0
votes

I have a 4 row, 1 column Grid wrapped in a ScrollViewer. The rows are Treeviews that are bound to hierarchy (nested Lists) of objects. I'm using a HierarchicalDataTemplate to lay out the TreeViewItem nodes and their children / ItemTemplates.

My problems is that whenever I expand the TreeViewItems, the vertical scrollbar is not showing up. Oddly enough, the horizontal scrollbar will show up when I expand out an AccordionItem that is part of the child nodes.

I have tried creating an event handler that calls UpdateLayout() whenever a TreeViewItem is expanded, but that's not causing the scrollbar to appear. I have tried calling UpdateLayout() against the TreeView, the Grid, and the ScrollViewer as well.

2

2 Answers

0
votes

The answer to this became painfully obvious after some experimentation.

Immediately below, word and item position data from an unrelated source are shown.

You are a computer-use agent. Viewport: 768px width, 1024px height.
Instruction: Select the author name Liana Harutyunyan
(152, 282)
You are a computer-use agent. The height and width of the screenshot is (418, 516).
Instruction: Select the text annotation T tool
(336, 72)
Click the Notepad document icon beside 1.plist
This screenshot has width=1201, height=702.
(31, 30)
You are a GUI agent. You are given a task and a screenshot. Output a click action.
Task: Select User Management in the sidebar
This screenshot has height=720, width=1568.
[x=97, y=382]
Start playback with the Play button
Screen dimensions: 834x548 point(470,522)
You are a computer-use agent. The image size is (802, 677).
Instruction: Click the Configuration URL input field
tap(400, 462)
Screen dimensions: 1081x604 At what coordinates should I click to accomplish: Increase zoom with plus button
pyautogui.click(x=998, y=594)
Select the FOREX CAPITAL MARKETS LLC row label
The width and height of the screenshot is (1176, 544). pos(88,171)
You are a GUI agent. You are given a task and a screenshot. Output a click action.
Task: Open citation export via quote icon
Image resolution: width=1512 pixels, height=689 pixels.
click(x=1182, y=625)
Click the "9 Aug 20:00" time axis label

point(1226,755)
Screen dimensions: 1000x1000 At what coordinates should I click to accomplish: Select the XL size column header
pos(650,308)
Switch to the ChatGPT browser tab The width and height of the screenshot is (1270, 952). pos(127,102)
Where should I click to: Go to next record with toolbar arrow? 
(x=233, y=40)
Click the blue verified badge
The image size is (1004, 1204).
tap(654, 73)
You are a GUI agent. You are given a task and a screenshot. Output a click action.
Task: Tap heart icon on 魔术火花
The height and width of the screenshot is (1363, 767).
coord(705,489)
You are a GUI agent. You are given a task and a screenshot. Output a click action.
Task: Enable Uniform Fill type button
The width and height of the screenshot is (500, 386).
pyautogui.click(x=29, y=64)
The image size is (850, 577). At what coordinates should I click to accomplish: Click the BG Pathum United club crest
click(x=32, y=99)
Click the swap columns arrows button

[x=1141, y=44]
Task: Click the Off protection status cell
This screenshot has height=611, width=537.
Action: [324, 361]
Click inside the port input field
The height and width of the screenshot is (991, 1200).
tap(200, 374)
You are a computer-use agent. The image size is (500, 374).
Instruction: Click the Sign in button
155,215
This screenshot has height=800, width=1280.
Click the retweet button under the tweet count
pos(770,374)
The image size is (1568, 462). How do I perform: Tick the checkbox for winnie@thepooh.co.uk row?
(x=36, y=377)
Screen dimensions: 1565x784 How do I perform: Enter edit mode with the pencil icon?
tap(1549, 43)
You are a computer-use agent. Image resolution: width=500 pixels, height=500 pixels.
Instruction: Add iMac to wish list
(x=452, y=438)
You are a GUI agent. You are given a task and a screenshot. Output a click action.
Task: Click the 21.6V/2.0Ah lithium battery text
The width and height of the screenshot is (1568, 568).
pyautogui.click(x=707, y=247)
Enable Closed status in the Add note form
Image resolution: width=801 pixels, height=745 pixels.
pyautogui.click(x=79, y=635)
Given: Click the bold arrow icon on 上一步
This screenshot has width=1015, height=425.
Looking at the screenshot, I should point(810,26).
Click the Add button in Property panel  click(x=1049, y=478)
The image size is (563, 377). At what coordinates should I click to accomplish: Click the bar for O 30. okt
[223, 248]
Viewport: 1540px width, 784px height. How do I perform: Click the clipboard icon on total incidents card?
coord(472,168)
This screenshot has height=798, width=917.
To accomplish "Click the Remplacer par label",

Specifying the Height property for the ScrollViewer was the missing piece that made everything work as it would be expected.

<ScrollViewer HorizontalScrollBarVisibility="Auto" 
              VerticalScrollBarVisibility="Auto" 
              Height="350">  <!-- THIS was the missing piece!! -->
  <Grid>
    <Grid.RowDefinitions>
      <RowDefinition Height="Auto"/>
      <RowDefinition Height="Auto"/>
    </Grid.RowDefinitions>

    <Controls:TreeView Grid.Row="0" ItemsSource="{Binding ListOne}" 
       ItemTemplate="{StaticResource ListOneTemplate}" >
    </Controls:TreeView>

    <Controls:TreeView Grid.Row="1" ItemsSource="{Binding ListTwo}" 
       ItemTemplate="{StaticResource ListTwoTemplate}" >
    </Controls:TreeView>

  </Grid>
</ScrollViewer>

FWIW, I tried a number of other solutions including setting heights and maxheights for the Grid, GridRows, and TreeView. I also tried creating an event to set the height of the scrollviewer whenever the grid height changed, and an event that fired off cascading UpdateLayouts() whenever a tree view item changed.

Setting the height on the ScrollViewer was the only approach I found that made everything work as expected.

0
votes

Also, you can set the row definition:

    <Grid.RowDefinitions>
        <RowDefinition Height="Auto"/>
        <RowDefinition Height="Auto"/>
        <RowDefinition Height="*"/> // tree view position
        <RowDefinition Height="Auto"/>
    </Grid.RowDefinitions>

The treeview will take the free space of the screen, showing scrollbars if necessary.